The bridge itself forms the heart of the Ballsbridge suburb which extends northwards towards the Grand Canal along Northumberland Road up to Haddington Road and Shelbourne Road, southwards along the Merrion Road towards Merrion and along Anglesea Road towards Donnybrook, and westwards to encompass the area around Pembroke Road, Clyde Road, Elgin Road and Herbert Park.
Herbert Park, a public park, is thirty-two acres in size and is divided by a road, also called Herbert Park, and forms part of Ballsbridge's nebulous border with Donnybrook.
The Royal Dublin Society (RDS) has its grounds here, and the Lansdowne Road headquarters of the Irish Rugby Football Union (IRFU) is on the boundary between Ballsbridge and Irishtown. The corporate headquarters of Allied Irish Banks (AIB) are also located in Ballsbridge. It should be noted that Facebook has decided to redevelop the AIB Bank Centre as a company campus which will be home to about 5,000 of their staff.

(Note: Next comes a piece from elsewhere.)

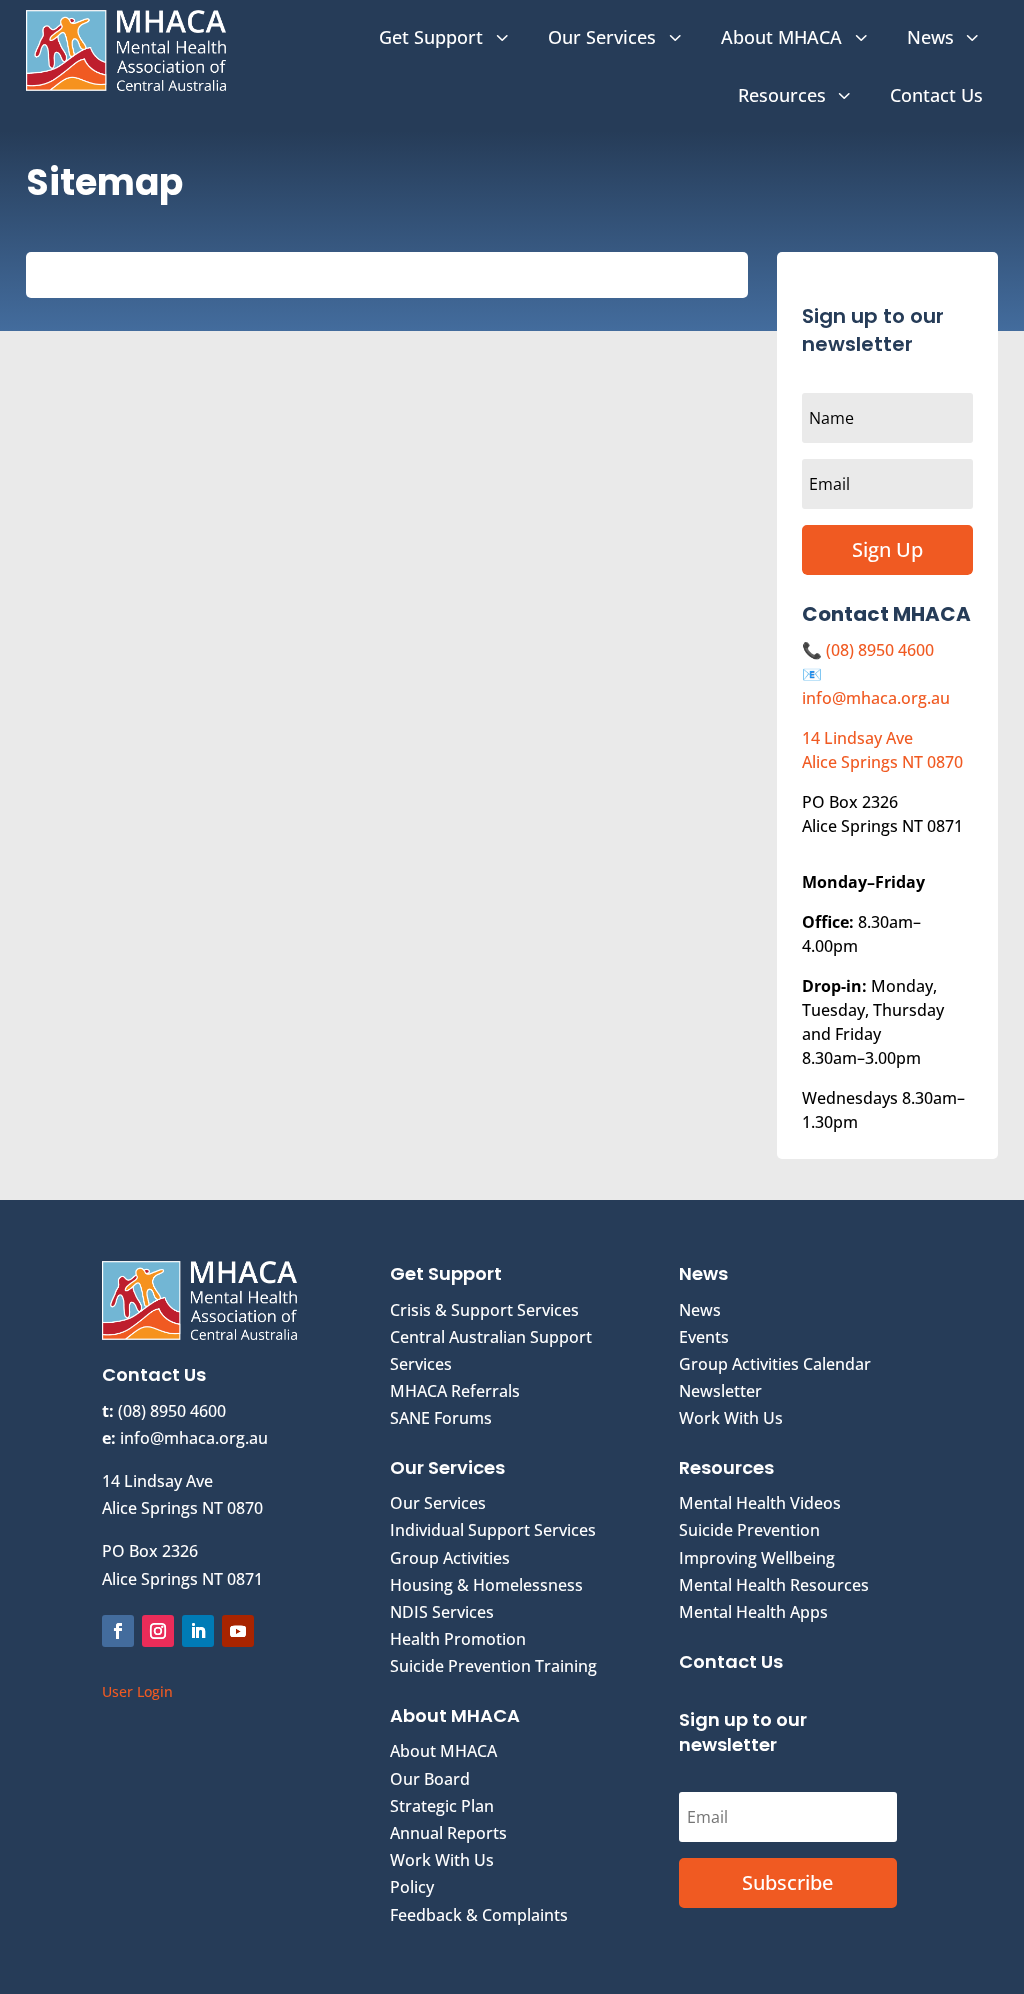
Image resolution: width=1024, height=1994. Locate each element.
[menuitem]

Ailesbury Road, along with adjacent Shrewsbury Road, contains the most expensive properties in Dublin, and the roads are featured in the Irish edition of the board-game Monopoly. Shrewsbury Road was the sixth most expensive street in the world in 2007.
Many of Dublin's embassies and diplomatic residences are located in the southern part of Ballsbridge on and around Ailesbury Road. The British, American, Italian, Spanish, Dutch and Israeli embassies are all located in the Ballsbridge area of Dublin.
The U.S. embassy, an iconic cylindrical building, is a major landmark in present-day Ballsbridge. It was designed in 1955 by John M. Johansen, Professor of Architecture at Yale University. The project was 9 years in incubation and the building was inaugurated in 1964.